Lastly, on slides 19 and 20, so 19 first, is, of course, we had revised revenue upward of JPY 45 billion, and core operating profit is to JPY 20.5 billion, operating profit to JPY 20.1 billion, and then net income to JPY 14 billion. While we've of course exceeded those numbers at current through the first half of the year already, as I mentioned, we will upward revise revenue and or any of these numbers accordingly once we are confident where they will end up. So under, I believe, Japan listing rules for revenue, if we see revenue coming in at greater than 10% of this number, so roughly around the JPY 50 billion mark, then that would automatically trigger us to do an upward revision.

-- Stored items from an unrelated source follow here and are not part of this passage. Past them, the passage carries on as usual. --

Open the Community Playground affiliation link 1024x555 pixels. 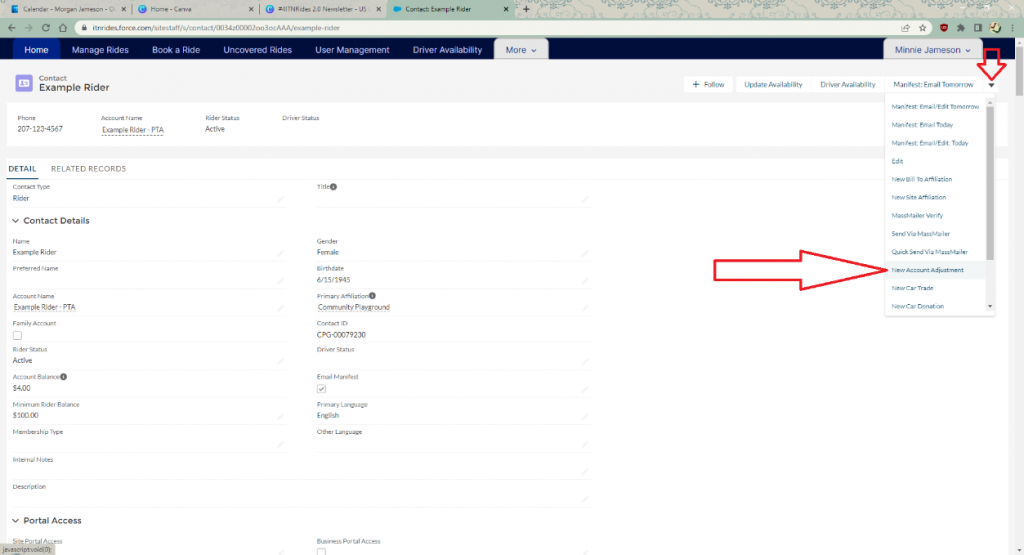[353, 307]
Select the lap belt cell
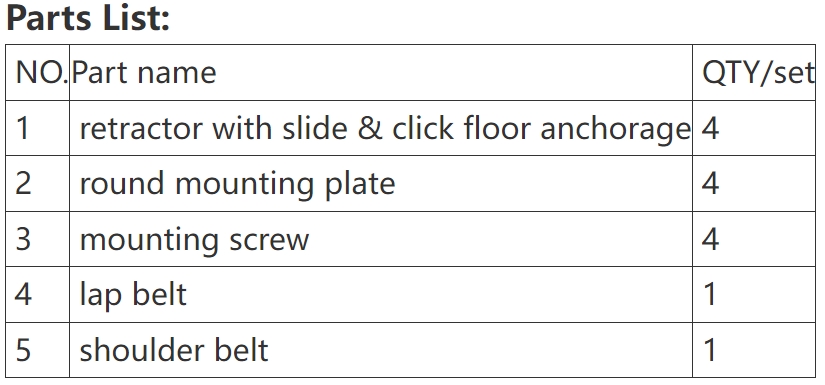Viewport: 825px width, 385px height. pyautogui.click(x=380, y=295)
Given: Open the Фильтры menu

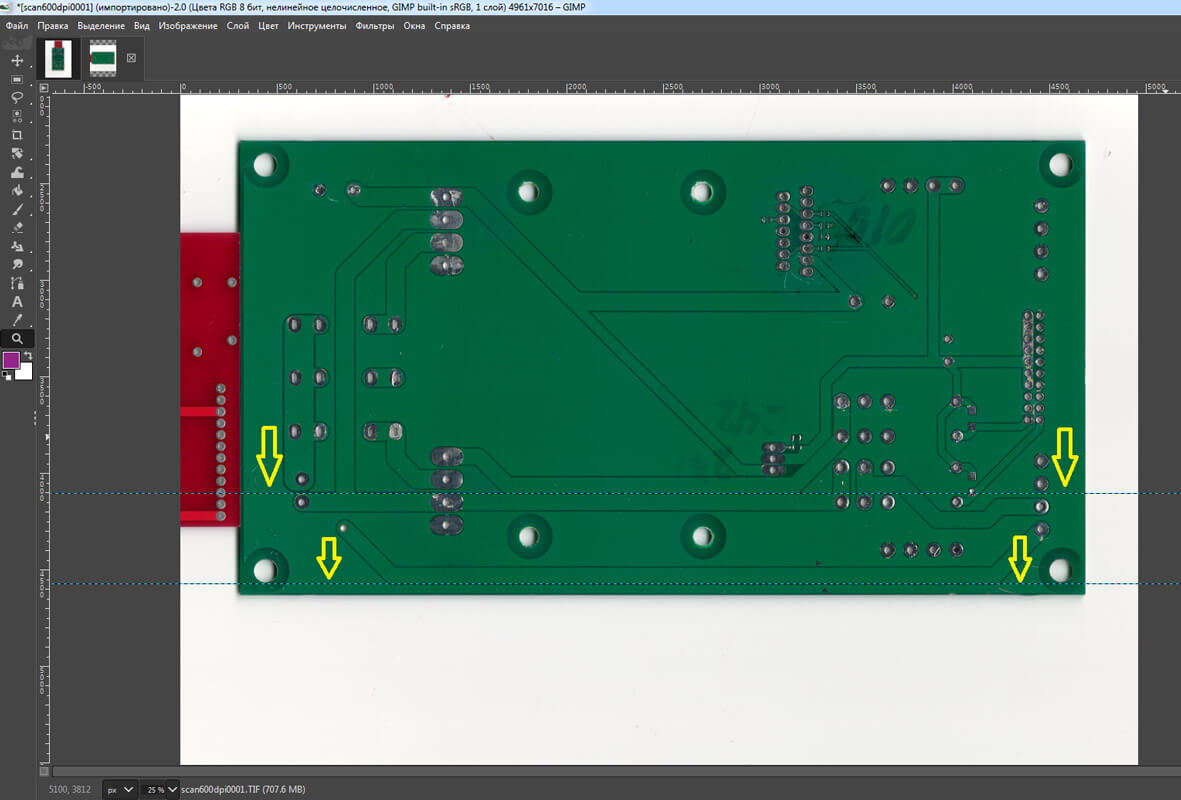Looking at the screenshot, I should pos(375,26).
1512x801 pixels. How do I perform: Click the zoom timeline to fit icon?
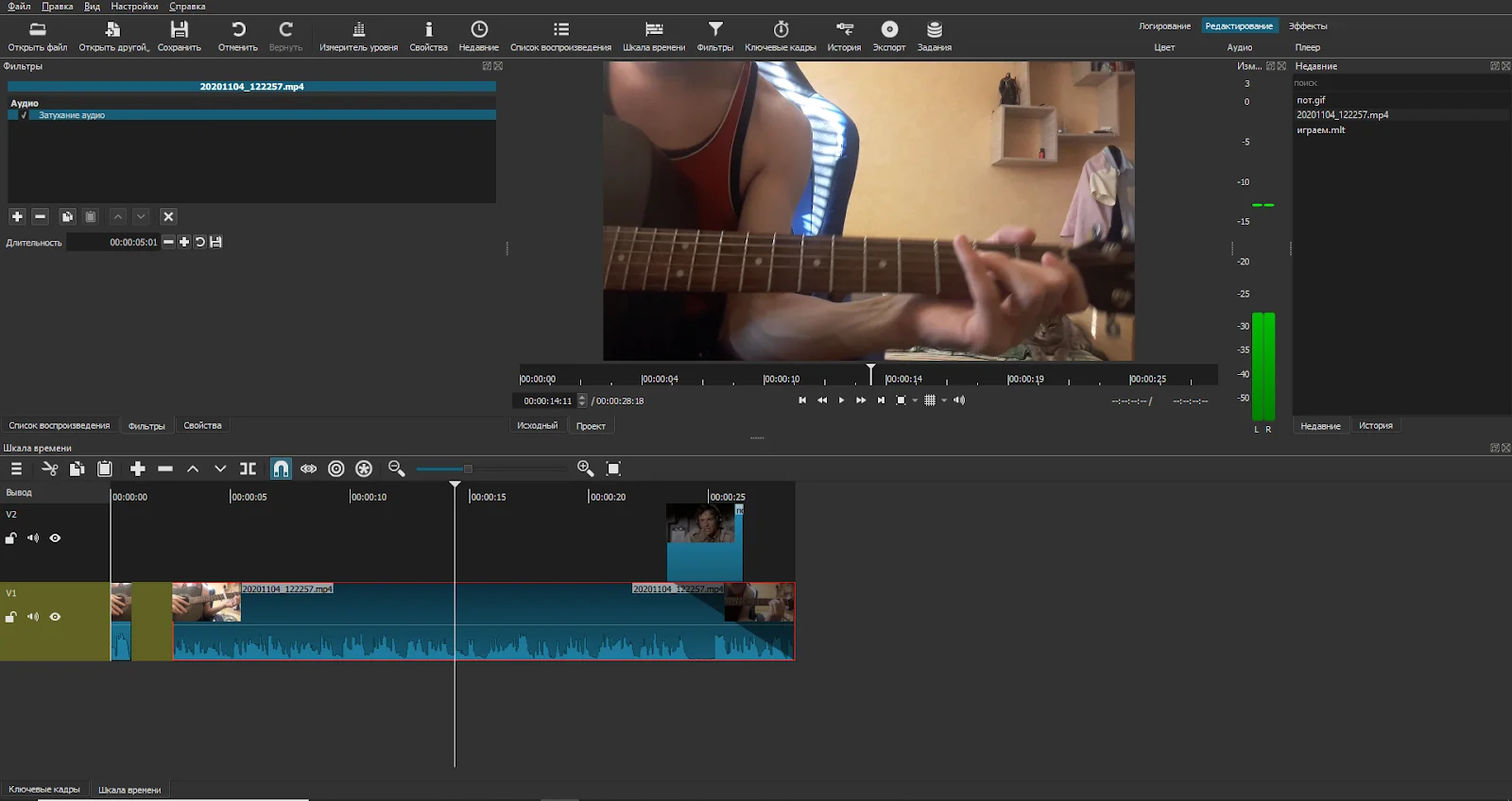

So, I think that's how the second half of 2024 is going to look for us. So this could happen potentially at any time for us going forward. Lastly, on slide 20 is this, this chart, which we continue, we continue to use. It did have FY 2024 in at having about JPY 35 billion and had this a little bit more nice slow step as we move toward our goal of JPY 50 billion in annual revenue, say in the midterm. But of course, on the backs of the Novartis deal, we've seen that significantly jump here in 2024.

As we look toward 2025, I guess one of the comments I want to make as we look toward fiscal year 2025 and fiscal year 2026, you know, one question from stakeholders might be, do we anticipate, say, overall revenue going back down to the JPY 30 billion-JPY 35 billion mark, say, over our previous projections? And I would like to say, I mean, you can never say... you can never completely rule the possibility of that out, of course, but I think we actually have a growing number of internal assets that I think that doesn't have to happen, right? I actually have growing confidence that we hopefully could kind of maintain the kind of revenue projections depicted here in this slide over the midterm.

And I'm certainly, I think we're extremely confident in our long-term projections and our ability to meet those types of numbers. But what happens here over 2025 and 2026, as we wait to see some of these products reach market in the 2027, 2028, 2029 time frame, will be interesting. But again, as I mentioned, the collaboration value or the value of, say, the financial terms around any collaborations with PeptiDream has grown significantly, and I think that puts us in a significantly stronger position than we were even 12 months ago, as far as, again, what we would expect for financials to do a deal with PeptiDream in 2024. So we're at a very, very good position for the company.

I couldn't be more excited with where we stand from both a financial perspective, but more so around what we've seen in regards to both our radiopharmaceutical development pipeline and then what you're going to see, I think, from the non-radiopharmaceutical clinical pipeline that we have. So I think it's an extremely exciting time for the company, and really looking forward to some fantastic announcements coming here over the second half of 2024 and beyond.